TASK OBJECTIVE> According to the article on examining past school elections, what do most school districts fail to do after school finance elections?
── STUDY TEXT ──
Examining Elections Past

The secret to passing your tax or bond measure may be found in the data of earlier votes by Don E. Lifto and J. Bradford Senden

In promoting its primetime hit “Crossing Jordan,” NBC touts costar Jill Hennessy as “a sexy, smart and fearless Boston medical examiner with a penchant for going beyond the call of duty to investigate crimes.” A growing fan base of forensic groupies tune in weekly to watch Jordan “channel her inner anger toward piecing together complex murder cases that have been hidden, shoved aside—or conveniently forgotten,” as the network puts it.

The clues, of course, first must be coaxed from the dead and reassembled to understand what actually happened.

Albeit not as sexy, school leaders also must be smart and fearless as they conduct their forensic studies—in this context from the examination table of school elections past.

Research and practice have yet to yield a modus operandi in K-12 education that always produces winners on school bond and tax measures. Whether it’s bricks and mortar or requests for more operating money, each election type and context are unique with no guarantee that a set of campaign strategies—even if successful in one district—won’t fail in your community. If successful campaigns were not such a delicate balance of science and art, the formula for success would have long since been discovered, resulting in significantly more school districts finding success at the polls. Notwithstanding this reality, both research and successful practice suggest the best way to start planning your next successful bond or operating levy is to take a much closer look at your last.

Rearview Mirror

Most school districts squander a key strategic opportunity when they fail to collect, analyze and archive valuable data after school finance elections—equally important following successful or losing campaigns.


The most obvious data analysis, although seldom done well, is to understand exactly who participated in a recent finance election as compared to earlier events. How did the campaign effort in support of the ballot question influence the electorate? How did various demographic groups vote relative to their proportionate share of the voter file and past voting habits? To what extent did targeted supporters show up from various precincts or attendance areas? These are examples of the questions that can be probed in a post-election analysis, yielding critical information for school leaders planning future campaigns.

The idea that a school district should look back at its last election when planning the next one is based on the concept that one of the best predictors of future voter behavior are the past actions of those voters. Therefore, understanding the key factors and behaviors in past local elections (for example, older voters, female voters or voters living in a certain area) will help a district plan a successful election.
───
── DATA PROVIDED ──
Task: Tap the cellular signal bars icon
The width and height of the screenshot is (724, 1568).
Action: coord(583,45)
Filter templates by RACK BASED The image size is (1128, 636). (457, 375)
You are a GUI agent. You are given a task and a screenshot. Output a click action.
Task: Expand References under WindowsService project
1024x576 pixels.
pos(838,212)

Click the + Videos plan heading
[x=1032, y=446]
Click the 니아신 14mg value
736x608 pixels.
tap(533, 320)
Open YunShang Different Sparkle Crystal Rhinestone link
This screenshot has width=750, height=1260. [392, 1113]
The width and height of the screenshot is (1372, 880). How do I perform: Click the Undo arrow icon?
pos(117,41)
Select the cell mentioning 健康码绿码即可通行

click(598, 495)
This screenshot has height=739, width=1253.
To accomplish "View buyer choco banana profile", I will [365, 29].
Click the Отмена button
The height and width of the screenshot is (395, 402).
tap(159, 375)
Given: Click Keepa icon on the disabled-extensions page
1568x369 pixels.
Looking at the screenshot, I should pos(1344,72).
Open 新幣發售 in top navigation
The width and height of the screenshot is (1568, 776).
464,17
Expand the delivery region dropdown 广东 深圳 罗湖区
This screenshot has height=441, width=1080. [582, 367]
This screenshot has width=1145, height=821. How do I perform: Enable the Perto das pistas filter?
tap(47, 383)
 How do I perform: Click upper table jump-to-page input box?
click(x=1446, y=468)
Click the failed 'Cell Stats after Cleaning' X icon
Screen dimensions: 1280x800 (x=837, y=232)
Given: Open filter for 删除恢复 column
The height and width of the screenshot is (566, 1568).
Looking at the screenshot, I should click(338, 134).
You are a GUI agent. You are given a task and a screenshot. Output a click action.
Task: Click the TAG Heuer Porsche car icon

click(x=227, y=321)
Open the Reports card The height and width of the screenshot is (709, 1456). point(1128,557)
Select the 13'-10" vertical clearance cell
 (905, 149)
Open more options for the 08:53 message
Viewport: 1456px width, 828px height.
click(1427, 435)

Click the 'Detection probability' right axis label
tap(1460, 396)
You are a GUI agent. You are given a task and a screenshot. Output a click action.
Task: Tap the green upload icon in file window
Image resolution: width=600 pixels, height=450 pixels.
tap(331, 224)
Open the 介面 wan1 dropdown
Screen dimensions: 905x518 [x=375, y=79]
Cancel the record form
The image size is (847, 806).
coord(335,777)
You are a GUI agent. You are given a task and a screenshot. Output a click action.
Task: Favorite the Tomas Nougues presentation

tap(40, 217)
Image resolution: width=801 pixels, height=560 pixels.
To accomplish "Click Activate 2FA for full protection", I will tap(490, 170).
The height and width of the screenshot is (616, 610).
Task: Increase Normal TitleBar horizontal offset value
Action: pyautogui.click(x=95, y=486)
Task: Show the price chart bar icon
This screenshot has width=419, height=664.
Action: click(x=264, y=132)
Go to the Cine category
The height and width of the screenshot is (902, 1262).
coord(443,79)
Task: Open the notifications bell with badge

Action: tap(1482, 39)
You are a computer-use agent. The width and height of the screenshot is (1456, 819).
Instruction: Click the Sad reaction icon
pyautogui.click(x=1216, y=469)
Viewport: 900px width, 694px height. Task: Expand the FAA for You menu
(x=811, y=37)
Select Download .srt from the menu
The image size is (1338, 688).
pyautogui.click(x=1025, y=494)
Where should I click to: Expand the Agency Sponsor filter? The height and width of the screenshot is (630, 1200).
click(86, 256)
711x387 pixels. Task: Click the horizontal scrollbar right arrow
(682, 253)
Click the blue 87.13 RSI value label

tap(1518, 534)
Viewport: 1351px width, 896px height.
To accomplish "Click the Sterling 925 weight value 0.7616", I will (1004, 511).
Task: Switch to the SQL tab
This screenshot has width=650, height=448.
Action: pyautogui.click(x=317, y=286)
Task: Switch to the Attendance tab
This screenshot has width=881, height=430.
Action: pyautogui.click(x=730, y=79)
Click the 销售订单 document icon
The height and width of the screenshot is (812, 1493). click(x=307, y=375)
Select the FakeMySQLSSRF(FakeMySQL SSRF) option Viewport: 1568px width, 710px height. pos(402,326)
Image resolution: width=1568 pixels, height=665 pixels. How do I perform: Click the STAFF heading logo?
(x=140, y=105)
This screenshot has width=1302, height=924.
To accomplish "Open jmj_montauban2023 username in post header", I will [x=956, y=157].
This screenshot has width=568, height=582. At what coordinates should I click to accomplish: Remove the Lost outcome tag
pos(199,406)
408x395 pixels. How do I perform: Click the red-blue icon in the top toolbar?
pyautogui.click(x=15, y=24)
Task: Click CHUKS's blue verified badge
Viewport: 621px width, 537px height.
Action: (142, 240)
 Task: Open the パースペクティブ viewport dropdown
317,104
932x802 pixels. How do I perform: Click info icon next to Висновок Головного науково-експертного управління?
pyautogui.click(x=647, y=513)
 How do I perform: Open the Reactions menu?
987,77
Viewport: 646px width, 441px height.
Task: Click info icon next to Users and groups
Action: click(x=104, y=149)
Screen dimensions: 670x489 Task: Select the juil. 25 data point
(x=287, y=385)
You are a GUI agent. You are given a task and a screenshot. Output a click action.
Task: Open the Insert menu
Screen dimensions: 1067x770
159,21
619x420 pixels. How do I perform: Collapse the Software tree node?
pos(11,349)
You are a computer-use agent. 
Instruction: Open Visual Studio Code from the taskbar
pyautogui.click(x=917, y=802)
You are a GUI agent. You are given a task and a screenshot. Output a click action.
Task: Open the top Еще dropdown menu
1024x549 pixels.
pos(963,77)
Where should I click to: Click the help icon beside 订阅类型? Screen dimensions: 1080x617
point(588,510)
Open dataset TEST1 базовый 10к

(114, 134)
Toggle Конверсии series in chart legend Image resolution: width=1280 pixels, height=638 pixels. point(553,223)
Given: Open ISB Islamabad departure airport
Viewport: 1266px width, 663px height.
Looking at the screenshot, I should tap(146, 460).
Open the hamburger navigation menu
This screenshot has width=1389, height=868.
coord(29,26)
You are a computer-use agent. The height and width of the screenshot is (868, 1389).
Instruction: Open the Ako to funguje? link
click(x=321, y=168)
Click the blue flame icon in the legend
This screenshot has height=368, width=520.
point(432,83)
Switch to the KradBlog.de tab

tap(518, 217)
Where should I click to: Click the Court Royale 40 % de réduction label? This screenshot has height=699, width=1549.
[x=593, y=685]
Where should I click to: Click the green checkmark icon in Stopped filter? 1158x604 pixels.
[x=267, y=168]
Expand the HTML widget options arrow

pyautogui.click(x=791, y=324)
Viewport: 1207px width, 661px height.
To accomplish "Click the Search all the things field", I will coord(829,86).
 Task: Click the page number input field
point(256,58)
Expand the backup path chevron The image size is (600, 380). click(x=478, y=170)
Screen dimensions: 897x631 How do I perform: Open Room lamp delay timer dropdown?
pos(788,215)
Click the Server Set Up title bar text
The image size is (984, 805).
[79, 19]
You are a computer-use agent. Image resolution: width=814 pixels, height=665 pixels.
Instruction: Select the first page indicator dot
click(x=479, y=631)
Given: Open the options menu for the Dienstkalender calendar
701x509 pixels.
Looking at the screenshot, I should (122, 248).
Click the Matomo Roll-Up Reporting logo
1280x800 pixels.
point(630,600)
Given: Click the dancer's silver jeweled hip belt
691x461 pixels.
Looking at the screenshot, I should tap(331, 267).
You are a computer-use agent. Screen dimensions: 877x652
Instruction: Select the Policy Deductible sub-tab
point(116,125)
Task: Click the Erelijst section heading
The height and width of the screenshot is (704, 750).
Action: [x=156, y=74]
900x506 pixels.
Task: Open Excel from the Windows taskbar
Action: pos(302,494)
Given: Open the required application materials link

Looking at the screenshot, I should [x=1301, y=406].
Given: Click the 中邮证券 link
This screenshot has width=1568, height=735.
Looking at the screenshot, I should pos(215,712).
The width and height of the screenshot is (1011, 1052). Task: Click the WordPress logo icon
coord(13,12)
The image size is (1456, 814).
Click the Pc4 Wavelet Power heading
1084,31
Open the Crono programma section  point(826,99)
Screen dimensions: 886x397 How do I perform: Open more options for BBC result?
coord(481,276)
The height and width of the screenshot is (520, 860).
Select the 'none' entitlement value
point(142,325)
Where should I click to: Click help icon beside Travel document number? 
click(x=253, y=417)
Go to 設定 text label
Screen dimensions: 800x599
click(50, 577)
───
OUTPUT OF THE EXERCISE> They fail to collect, analyze and archive valuable data after those elections.